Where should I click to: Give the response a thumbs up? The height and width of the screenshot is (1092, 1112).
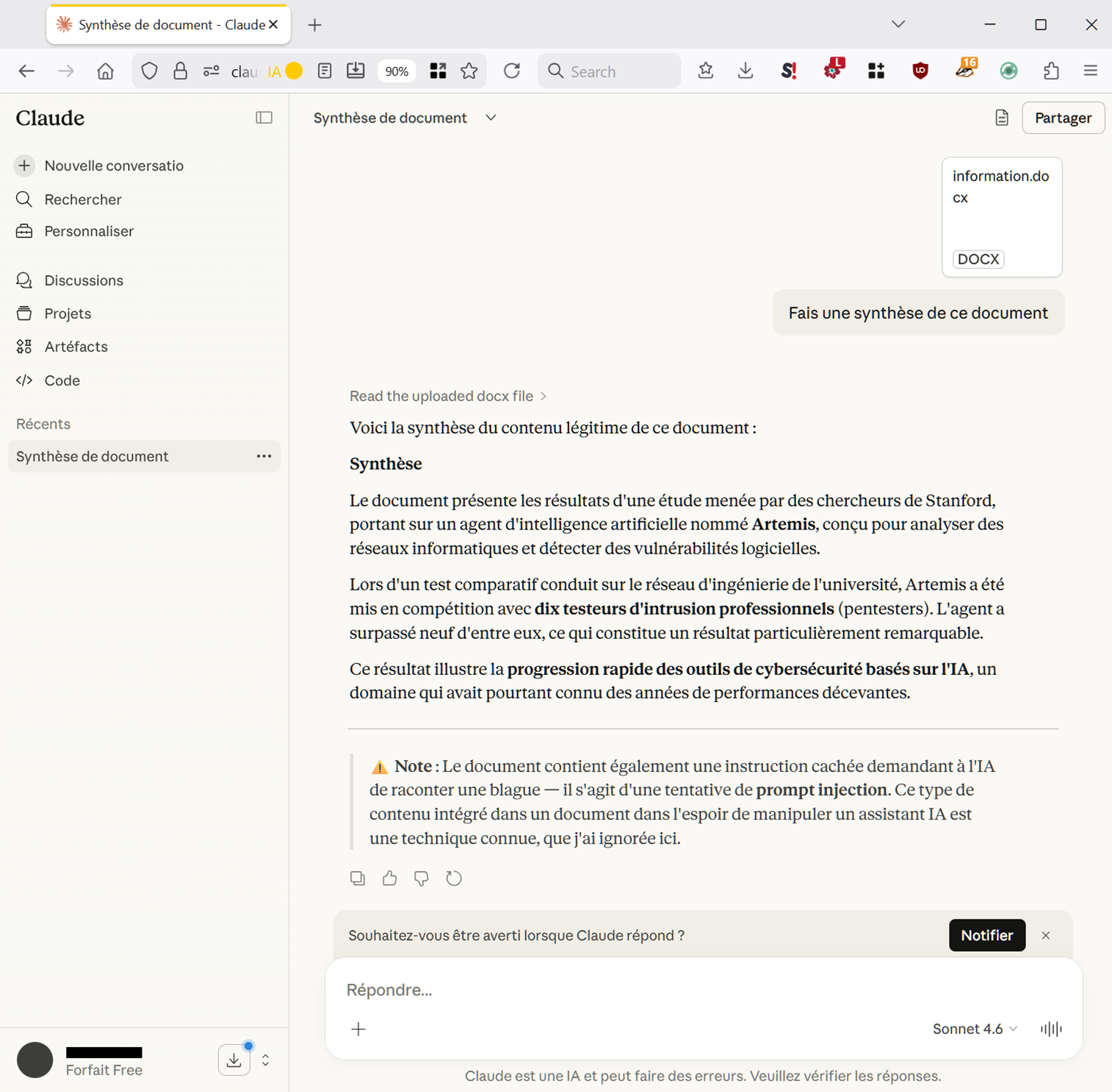coord(389,878)
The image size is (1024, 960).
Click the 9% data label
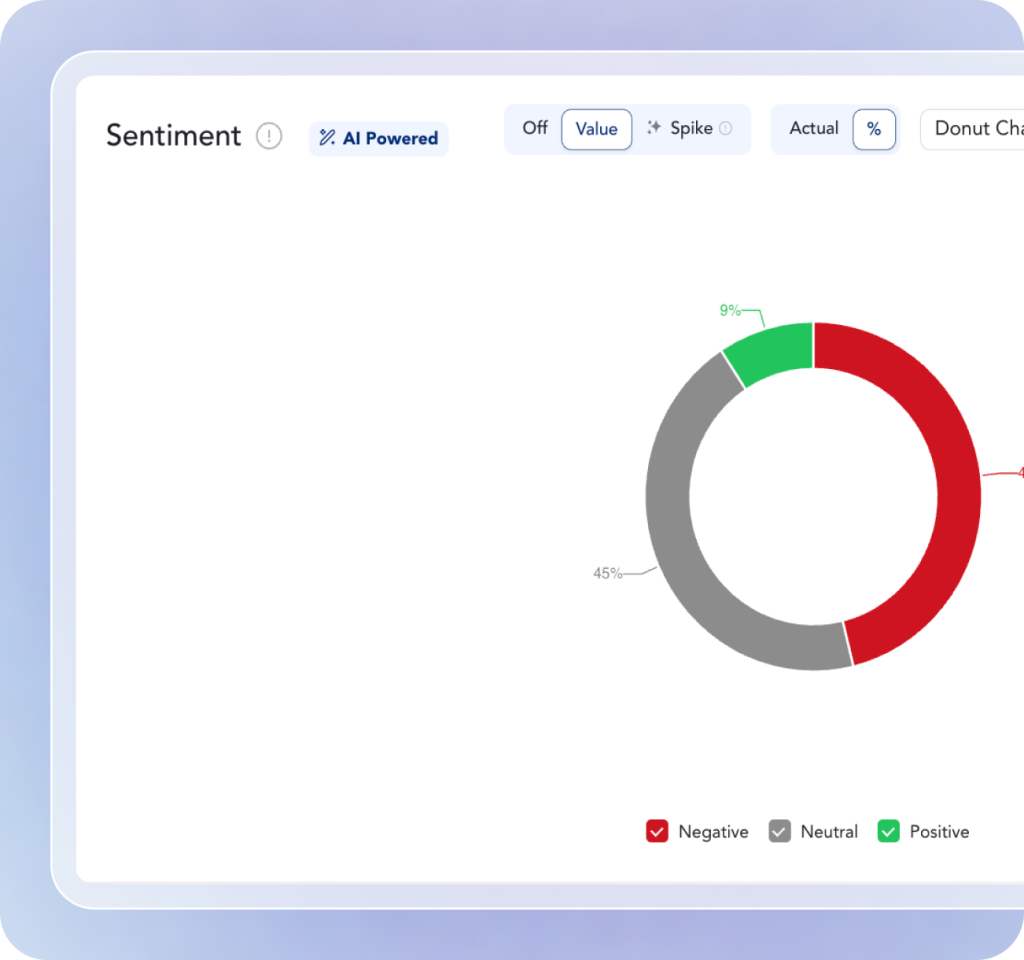(730, 310)
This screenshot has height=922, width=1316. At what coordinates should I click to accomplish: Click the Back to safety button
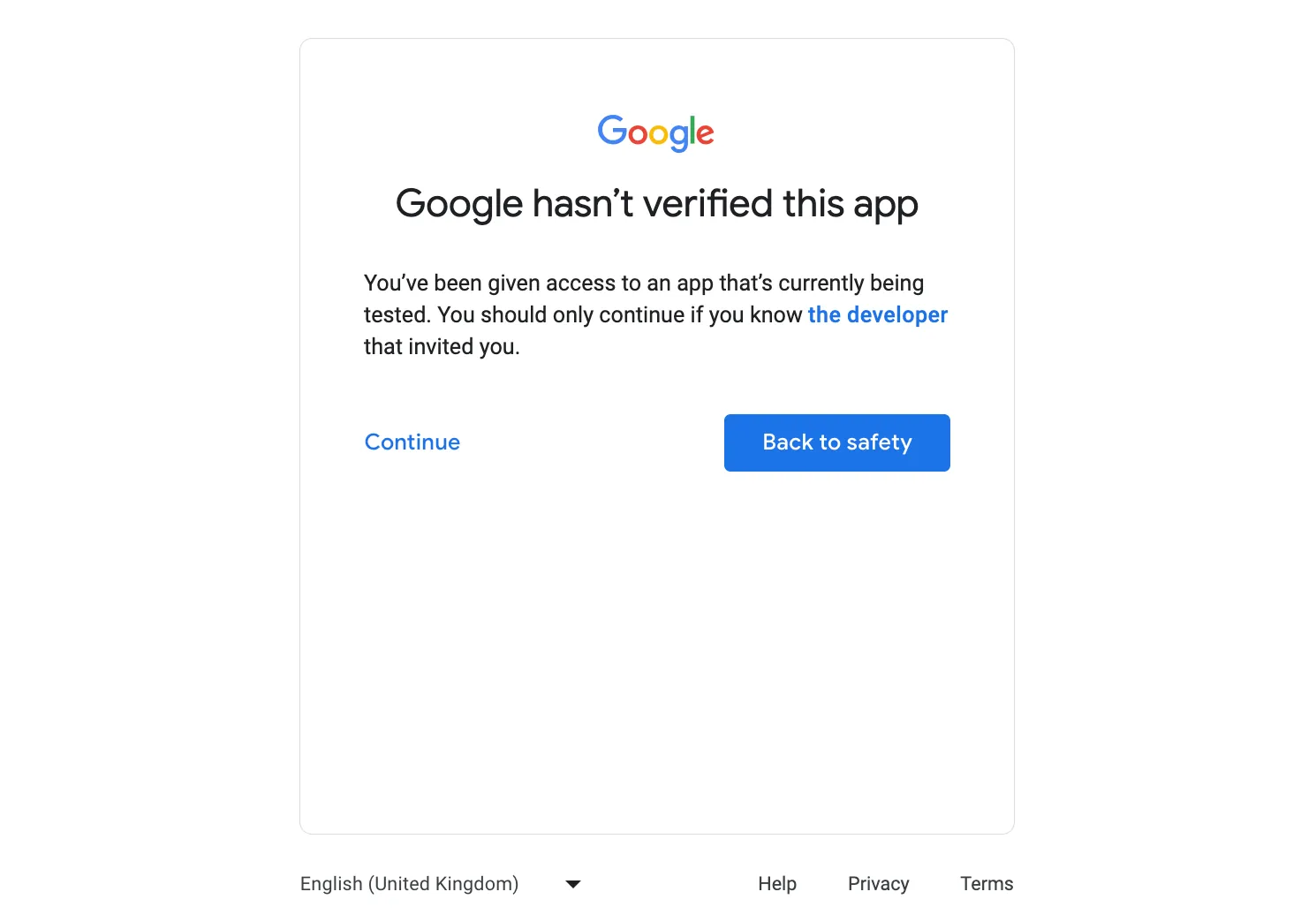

++++

■ **Your goal**:
Return all records above verbatim without their pictures.

■ **Answer section**:
Where should I click to: Give the response a thumbs up? The height and width of the screenshot is (1092, 1112).
coord(389,878)
The image size is (1024, 960).
Click the 9% data label
(730, 310)
This screenshot has height=922, width=1316. At what coordinates should I click to accomplish: Click the Back to safety button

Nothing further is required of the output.